Saved entries
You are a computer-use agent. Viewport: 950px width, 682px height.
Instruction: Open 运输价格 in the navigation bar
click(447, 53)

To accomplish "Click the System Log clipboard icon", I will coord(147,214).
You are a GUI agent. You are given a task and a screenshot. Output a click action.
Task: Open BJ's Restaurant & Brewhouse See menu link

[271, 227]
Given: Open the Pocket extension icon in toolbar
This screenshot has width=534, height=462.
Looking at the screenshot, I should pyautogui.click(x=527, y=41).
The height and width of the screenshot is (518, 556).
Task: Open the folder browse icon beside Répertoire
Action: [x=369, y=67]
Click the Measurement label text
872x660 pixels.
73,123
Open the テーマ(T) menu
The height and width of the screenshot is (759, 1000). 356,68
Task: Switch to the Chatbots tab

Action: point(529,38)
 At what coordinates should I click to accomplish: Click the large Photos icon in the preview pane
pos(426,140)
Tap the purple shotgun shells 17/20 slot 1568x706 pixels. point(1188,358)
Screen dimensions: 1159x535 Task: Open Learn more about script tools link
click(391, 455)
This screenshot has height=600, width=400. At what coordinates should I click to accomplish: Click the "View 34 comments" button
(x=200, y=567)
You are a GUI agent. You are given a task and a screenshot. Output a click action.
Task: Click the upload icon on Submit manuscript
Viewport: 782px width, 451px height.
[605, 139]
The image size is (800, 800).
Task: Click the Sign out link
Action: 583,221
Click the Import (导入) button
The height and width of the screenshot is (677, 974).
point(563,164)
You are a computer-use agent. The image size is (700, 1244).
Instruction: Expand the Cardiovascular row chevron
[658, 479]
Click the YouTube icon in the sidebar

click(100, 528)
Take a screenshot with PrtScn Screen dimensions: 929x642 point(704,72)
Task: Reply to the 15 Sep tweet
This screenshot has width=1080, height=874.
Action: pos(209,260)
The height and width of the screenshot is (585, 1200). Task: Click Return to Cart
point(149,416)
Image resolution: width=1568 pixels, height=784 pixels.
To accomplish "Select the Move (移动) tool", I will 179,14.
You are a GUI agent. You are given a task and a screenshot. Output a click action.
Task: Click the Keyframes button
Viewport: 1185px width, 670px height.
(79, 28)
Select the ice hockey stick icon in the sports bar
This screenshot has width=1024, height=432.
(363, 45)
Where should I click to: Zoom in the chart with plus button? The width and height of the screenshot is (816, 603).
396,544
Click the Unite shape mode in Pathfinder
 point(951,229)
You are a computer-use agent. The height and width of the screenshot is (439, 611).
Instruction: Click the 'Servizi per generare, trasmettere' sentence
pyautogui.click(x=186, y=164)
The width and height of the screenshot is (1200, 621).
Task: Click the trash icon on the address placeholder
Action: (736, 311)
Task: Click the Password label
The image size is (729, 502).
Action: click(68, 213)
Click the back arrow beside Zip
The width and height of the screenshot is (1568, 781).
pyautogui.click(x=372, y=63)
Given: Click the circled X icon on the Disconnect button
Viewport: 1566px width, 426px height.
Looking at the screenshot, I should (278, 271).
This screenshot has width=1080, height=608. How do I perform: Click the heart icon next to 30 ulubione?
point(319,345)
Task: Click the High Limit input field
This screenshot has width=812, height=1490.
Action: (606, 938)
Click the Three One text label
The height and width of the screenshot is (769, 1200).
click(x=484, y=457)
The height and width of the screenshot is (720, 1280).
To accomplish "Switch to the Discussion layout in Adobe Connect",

• _Task brief_
Could you return every line from the entries above in which the string "Select" occurs?

• _Answer box_
To accomplish "Select the Move (移动) tool", I will 179,14.
Select the ice hockey stick icon in the sports bar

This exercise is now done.